● **RECORD EXCERPTS**:
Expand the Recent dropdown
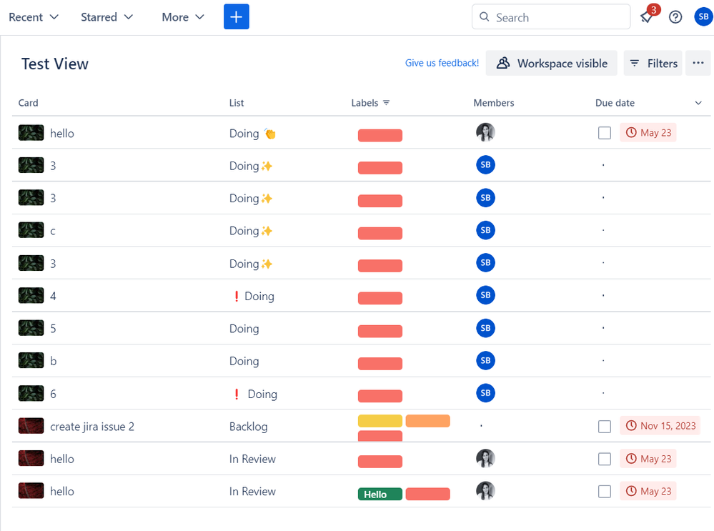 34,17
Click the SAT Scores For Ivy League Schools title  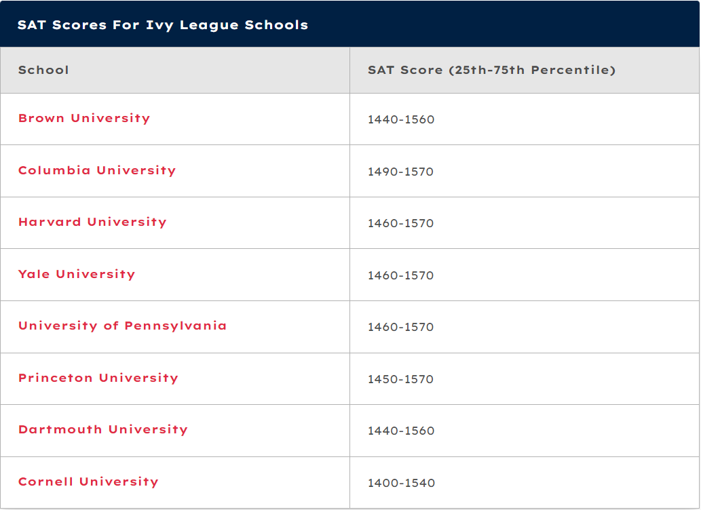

* * *

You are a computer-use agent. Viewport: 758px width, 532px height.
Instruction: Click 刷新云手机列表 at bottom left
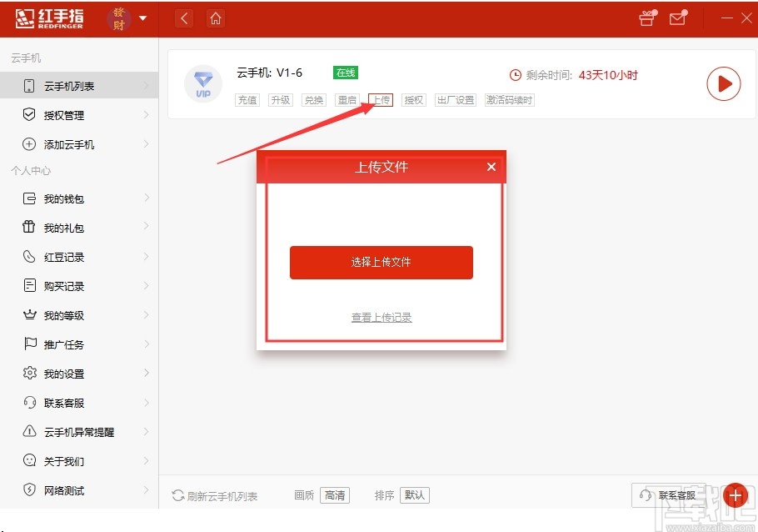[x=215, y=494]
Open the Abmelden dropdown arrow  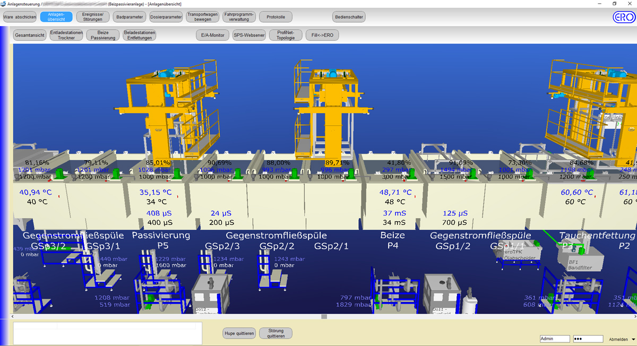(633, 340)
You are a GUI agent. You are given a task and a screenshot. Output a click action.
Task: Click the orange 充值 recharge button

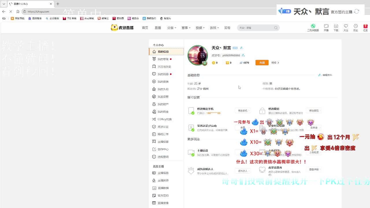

● **ACTIVITY**:
In the data above, find the line with "Expand the Recent dropdown" and the line with "Click the SAT". Please copy exactly those two lines and every line between them, but not the pictures.

● **SOLUTION BELOW**:
Expand the Recent dropdown
 34,17
Click the SAT Scores For Ivy League Schools title  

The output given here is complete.